Wheeler-Feynman absorber theory[1] was originally conceived as a time-symmetric alternative to conventional electromagnetism which, unlike the latter, imposes no ad hoc time direction on electromagnetic processes. It is essentially a set of boundary-condition rules arising from the requirement of time-symmetry which were restated in AT1 as follows: (1) The process of emission produces an electromagnetic wave consisting of a half-amplitude retarded wave and a half amplitude advanced wave which lie along the same four-vector but with opposite time directions; (2) The process of absorption is identical to that of emission and occurs in such a way that the wave produced by the absorber is 180o out of phase with the wave incident on it from the emitter; and (3) An advanced wave may be reinterpreted by an observer as a retarded wave by reversing the signs of the energy and momentum (and therefore the time direction) of the wave, and likewise an observer may reinterpret a retarded wave as an advanced wave.

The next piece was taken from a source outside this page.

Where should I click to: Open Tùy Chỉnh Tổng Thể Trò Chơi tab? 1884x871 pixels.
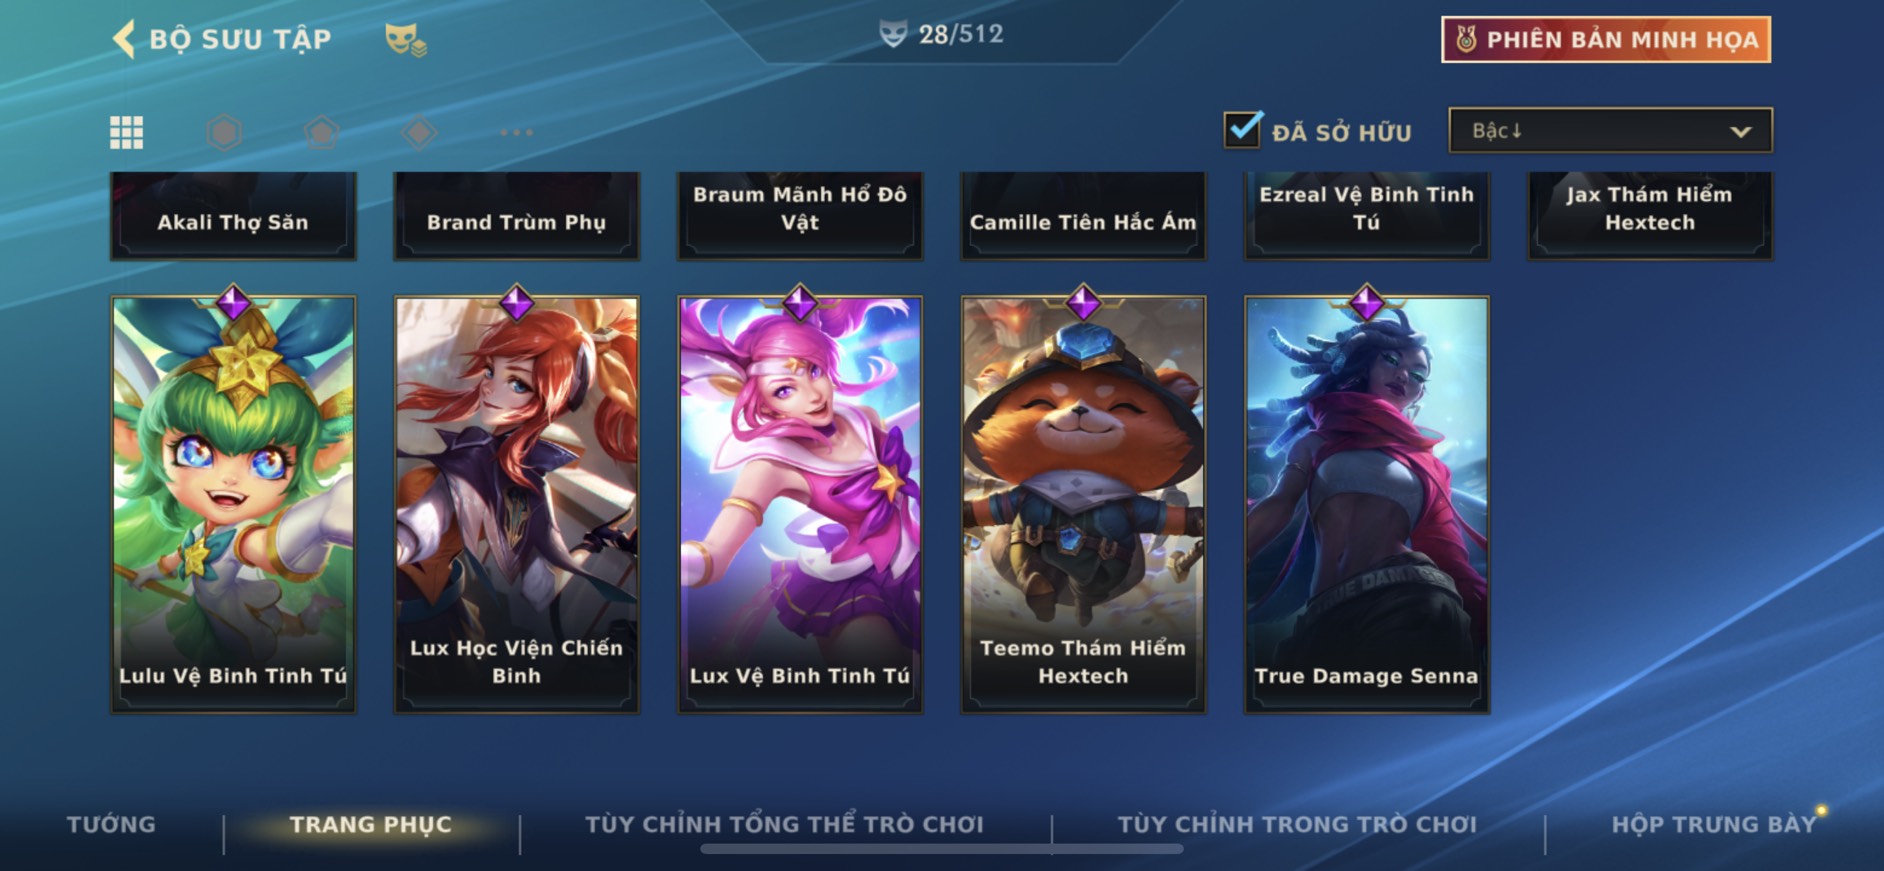coord(784,825)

Fig. 1 illustrates this emitter-absorber protocol schematically using a Minkowski diagram. Here the relative phases of the waves are schematically represented as sinusoids inscribed on the lightlike world lines of the waves. The emitter-wave is shown as a solid line and the absorber-wave as a dashed line. In regions where they have opposite phases they will cancel and in regions where they have the same phase they will reinforce.

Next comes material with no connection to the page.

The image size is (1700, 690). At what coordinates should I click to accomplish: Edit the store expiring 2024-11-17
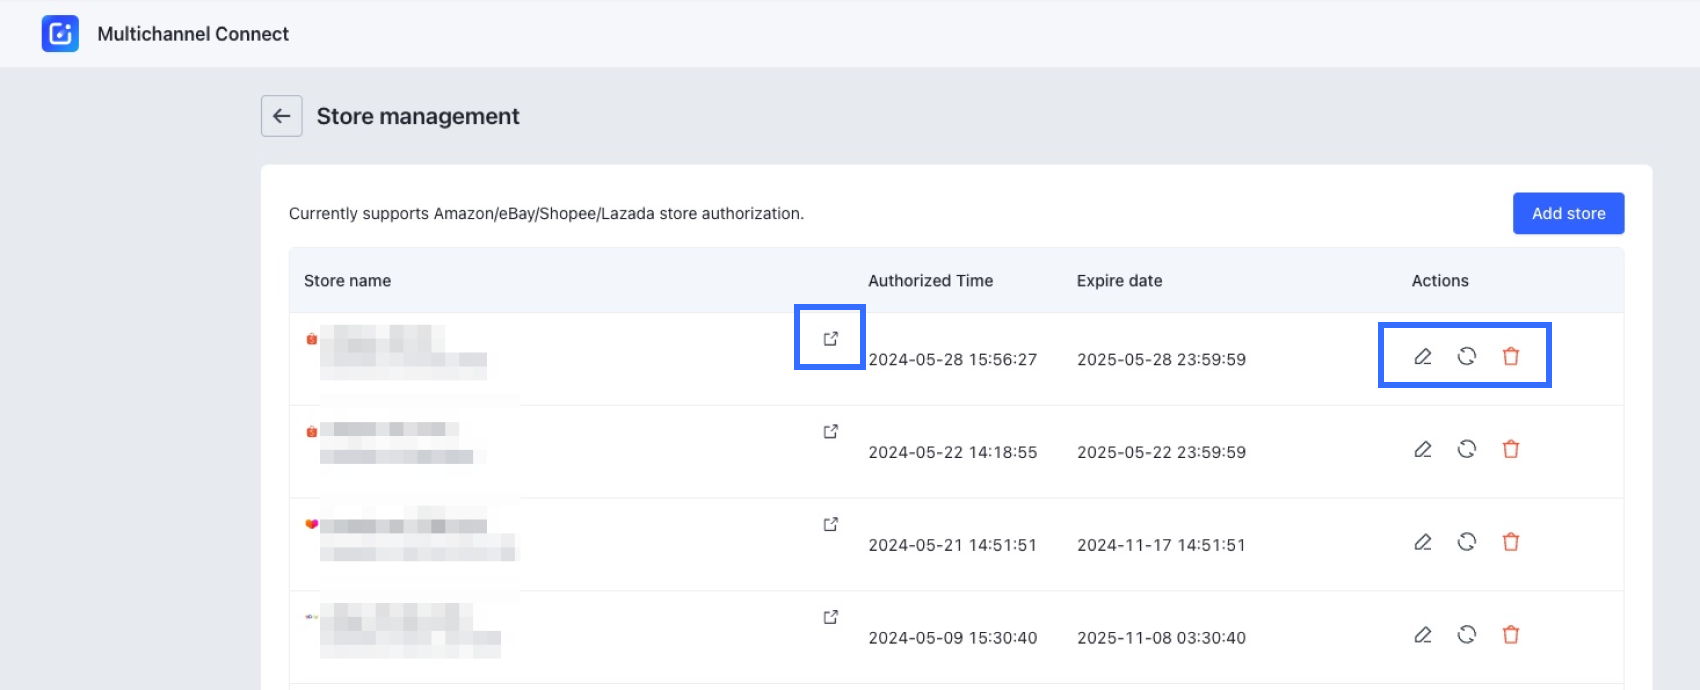pyautogui.click(x=1422, y=543)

This combination of advanced and retarded waves specified by rule (1) describes both emission and absorption with the same time-symmetric combination of advanced and retarded radiation. In interacting with this time-symmetric field which it has produced, the emitter (or absorber) cannot change its energy or momentum, for such changes are intrinsically unsymmetric in time and therefore cannot result from interactions with a time-symmetric field. Thus, this simultaneous emission of a pair of waves, advanced and retarded, can produce no energy or momentum change in the emitter.
The emission of these time-symmetric electromagnetic waves therefore raises some immediate problems in its correspondence with observation, for the emitter experiences neither recoil (i.e., momentum transfer) nor energy loss in the act of emission. However, if absorption of the emitted retarded wave occurs sometime later, the correspondence with observation is restored. The observed recoils during emission and absorption occur because the respective electrons move in the electromagnetic fields of the waves, advanced and retarded, respectively, sent to them by the other electron, as demonstrated by Wheeler and Feynman[1].
As mentioned previously, the process described above can be thought of as the emitter sending out a probe wave in various allowed directions, seeking a transaction. An absorber, responding to one of these probe waves, sends a verifying wave back to the emitter verifying the transaction and arranging for the transfer of energy and momentum. This and the previous point are discussed more fully in AT1.
Of course, these transactions must be time symmetric and therefore need not take place in the ``emitter-absorber'' time sequence described above. If there were only time-symmetric constraints on the system, the absorption could have just as well have involved the advanced wave and have occurred before the emission, giving an ``absorber-emitter'' time sequence. It is the purpose of the present paper to explain why emitter-absorber events are observed in nature but not absorber-emitter events by explaining the origin of the time-asymmetric constraints on the system. We will return to this point later.